_TASK TO CARRY OUT_: Count the lines in the records that contain the string "axis", matching case exactly, and reply with the number alone.

_ROWS_:
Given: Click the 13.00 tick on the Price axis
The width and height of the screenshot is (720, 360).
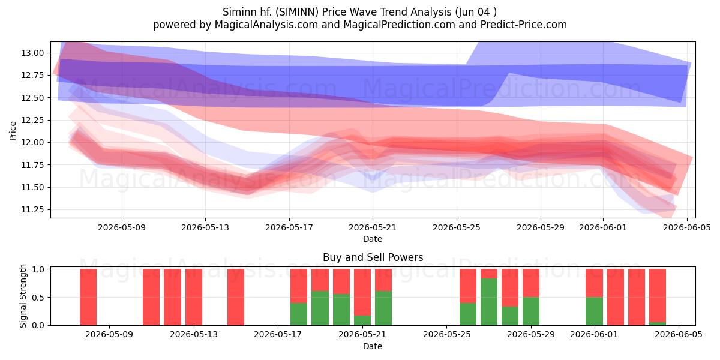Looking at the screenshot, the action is click(x=32, y=53).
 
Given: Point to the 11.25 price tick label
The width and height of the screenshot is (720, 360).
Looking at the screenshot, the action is click(x=32, y=210).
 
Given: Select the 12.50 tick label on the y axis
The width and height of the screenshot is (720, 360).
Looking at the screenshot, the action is click(x=32, y=98).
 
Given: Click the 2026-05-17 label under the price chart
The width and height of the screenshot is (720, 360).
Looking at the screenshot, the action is click(x=289, y=227).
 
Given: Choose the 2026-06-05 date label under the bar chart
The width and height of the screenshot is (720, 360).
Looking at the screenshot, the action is click(x=679, y=335).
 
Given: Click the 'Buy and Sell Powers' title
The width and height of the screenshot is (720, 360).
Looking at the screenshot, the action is click(x=373, y=257).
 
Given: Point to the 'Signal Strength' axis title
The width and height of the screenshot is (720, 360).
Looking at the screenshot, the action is click(x=23, y=296).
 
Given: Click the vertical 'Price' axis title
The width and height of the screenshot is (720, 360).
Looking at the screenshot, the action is click(x=13, y=131).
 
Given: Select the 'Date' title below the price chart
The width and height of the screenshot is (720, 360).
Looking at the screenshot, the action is click(x=373, y=239).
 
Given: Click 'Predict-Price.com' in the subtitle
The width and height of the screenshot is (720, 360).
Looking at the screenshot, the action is click(x=524, y=25).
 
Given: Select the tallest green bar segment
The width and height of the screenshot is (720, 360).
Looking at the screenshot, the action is click(x=489, y=302).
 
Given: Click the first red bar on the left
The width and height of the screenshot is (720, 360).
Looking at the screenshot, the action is click(x=88, y=297).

_WRITTEN ANSWER_: 4